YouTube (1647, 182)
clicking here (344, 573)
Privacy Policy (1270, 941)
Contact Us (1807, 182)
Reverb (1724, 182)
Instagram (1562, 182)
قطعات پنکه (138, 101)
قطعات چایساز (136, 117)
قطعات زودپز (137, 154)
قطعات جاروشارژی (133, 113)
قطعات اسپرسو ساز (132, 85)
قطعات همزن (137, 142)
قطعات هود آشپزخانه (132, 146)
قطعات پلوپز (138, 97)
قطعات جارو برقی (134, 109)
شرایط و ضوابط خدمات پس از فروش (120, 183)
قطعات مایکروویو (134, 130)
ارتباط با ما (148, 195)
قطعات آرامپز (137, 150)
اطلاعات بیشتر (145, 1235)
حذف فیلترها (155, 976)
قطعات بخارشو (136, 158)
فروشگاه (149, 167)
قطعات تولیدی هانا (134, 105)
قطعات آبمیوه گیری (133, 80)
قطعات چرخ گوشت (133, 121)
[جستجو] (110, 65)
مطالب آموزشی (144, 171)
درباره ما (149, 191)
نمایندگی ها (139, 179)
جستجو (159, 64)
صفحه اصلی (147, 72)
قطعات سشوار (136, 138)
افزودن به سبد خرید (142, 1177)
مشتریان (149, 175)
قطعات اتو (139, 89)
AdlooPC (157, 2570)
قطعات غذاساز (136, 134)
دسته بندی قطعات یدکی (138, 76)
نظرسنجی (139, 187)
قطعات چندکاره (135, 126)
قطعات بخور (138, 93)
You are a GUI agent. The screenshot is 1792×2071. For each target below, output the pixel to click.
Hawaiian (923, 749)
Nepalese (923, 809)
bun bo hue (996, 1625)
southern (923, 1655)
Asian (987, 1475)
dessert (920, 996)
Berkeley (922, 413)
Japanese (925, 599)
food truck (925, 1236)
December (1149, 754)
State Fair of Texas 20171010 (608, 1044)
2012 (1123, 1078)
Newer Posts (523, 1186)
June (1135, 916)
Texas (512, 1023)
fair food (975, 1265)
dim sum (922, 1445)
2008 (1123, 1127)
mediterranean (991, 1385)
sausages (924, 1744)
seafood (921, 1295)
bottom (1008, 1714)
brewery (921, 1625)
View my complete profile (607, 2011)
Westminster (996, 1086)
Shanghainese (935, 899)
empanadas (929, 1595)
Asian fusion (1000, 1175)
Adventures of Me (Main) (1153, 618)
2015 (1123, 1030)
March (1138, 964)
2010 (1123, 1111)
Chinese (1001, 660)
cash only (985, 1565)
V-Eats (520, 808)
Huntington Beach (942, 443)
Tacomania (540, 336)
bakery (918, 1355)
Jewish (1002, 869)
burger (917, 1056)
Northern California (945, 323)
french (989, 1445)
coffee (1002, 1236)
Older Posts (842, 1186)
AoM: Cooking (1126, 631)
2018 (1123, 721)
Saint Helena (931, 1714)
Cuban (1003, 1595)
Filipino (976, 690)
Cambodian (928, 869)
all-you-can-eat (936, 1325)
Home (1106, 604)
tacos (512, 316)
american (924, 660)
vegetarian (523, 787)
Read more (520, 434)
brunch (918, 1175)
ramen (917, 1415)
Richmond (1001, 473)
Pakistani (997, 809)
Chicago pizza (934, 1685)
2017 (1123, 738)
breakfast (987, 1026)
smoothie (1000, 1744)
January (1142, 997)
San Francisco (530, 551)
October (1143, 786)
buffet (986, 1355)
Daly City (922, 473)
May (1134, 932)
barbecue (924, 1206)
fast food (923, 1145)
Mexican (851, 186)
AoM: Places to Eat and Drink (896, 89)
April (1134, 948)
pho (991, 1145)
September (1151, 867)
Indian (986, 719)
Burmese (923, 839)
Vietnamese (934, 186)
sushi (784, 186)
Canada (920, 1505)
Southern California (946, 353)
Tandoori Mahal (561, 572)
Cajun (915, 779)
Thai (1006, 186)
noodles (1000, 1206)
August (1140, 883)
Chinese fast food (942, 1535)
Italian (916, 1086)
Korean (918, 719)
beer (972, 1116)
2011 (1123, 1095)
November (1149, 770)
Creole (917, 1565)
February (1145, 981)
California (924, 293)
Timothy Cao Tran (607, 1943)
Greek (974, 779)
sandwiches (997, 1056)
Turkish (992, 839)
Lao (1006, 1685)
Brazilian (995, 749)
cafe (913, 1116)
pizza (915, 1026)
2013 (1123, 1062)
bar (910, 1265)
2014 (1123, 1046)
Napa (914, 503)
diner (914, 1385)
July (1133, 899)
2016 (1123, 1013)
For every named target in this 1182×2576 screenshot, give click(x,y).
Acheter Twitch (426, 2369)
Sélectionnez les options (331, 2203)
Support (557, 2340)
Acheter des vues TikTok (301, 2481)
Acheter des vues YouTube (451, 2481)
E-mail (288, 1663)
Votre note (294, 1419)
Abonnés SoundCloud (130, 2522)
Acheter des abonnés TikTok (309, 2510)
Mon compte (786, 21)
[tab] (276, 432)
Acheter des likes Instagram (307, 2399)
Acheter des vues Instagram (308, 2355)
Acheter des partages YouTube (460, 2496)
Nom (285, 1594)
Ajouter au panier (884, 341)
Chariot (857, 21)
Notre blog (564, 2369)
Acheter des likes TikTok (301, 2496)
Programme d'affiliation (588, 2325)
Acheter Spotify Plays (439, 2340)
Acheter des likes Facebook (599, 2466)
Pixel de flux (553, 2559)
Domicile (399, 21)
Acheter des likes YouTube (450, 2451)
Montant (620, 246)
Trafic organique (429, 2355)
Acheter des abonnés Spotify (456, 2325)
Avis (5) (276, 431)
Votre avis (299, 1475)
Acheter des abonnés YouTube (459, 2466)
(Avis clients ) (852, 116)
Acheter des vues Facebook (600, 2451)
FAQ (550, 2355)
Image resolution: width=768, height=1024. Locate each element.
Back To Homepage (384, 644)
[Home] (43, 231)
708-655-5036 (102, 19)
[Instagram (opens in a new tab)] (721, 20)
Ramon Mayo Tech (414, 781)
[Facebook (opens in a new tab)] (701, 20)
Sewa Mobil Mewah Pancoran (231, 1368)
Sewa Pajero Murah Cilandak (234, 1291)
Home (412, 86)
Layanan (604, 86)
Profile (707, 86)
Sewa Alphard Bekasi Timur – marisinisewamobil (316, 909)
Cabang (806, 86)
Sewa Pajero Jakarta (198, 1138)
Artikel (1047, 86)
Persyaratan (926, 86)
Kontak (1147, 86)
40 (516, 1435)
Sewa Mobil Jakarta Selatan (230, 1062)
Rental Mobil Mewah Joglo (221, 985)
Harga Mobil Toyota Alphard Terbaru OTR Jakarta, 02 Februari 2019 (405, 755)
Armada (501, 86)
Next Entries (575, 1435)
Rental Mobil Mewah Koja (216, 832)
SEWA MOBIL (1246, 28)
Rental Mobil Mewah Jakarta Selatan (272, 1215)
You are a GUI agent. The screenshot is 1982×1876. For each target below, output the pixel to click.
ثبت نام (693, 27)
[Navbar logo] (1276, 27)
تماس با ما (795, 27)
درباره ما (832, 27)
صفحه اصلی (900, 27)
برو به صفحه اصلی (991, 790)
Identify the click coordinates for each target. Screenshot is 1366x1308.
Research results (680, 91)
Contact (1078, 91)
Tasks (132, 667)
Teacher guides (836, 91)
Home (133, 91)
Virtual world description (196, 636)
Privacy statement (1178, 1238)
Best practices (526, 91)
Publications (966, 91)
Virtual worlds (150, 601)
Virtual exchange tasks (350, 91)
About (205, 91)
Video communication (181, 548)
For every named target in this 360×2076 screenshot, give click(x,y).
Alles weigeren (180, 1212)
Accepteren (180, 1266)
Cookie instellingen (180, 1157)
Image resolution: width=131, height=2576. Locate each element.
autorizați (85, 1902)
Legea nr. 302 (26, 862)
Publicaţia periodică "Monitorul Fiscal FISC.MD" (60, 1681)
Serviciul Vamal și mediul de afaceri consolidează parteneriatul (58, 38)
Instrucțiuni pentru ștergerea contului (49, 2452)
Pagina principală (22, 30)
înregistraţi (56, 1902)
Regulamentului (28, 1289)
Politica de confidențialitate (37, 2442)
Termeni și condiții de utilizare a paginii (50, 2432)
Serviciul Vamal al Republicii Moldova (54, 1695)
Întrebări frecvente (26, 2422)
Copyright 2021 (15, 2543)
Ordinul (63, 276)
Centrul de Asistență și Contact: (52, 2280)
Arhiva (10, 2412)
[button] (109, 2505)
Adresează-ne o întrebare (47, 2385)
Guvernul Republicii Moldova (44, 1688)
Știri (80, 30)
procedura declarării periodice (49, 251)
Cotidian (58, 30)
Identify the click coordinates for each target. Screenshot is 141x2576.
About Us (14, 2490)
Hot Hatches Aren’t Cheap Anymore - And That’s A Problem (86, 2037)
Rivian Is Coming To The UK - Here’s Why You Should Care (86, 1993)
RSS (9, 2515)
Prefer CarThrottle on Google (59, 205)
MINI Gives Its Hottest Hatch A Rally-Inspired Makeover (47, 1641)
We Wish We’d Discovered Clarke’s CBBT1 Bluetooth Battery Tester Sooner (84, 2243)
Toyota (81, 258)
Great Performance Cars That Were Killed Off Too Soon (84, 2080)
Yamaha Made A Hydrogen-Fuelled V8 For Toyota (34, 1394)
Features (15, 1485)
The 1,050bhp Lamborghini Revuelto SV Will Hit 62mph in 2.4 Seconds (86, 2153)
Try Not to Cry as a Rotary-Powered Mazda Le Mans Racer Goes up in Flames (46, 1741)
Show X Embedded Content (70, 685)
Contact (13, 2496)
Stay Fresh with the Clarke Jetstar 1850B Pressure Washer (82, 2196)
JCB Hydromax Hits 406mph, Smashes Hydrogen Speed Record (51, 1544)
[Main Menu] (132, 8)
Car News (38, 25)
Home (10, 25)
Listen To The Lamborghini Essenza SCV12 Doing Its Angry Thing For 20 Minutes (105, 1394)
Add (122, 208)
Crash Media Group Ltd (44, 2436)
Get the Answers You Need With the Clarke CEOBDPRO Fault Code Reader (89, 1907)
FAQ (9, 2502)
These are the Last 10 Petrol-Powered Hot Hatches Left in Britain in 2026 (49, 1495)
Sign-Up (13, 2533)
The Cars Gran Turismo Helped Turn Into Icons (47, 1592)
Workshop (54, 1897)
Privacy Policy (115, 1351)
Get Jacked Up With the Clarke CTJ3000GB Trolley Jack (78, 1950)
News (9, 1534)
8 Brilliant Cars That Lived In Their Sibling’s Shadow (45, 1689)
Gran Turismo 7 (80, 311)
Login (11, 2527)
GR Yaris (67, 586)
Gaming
^^^^
## YOUR GOAL
Scan the entries above for the line containing "[tab] (276, 432)", and copy it and all lines after it exactly, down to and including the line containing "Acheter Spotify Plays (439, 2340)".

## RESPONSE BOX
[tab] (276, 432)
Acheter des likes Instagram (307, 2399)
Acheter des vues Instagram (308, 2355)
Acheter des partages YouTube (460, 2496)
Nom (285, 1594)
Ajouter au panier (884, 341)
Chariot (857, 21)
Notre blog (564, 2369)
Acheter des likes TikTok (301, 2496)
Programme d'affiliation (588, 2325)
Acheter Spotify Plays (439, 2340)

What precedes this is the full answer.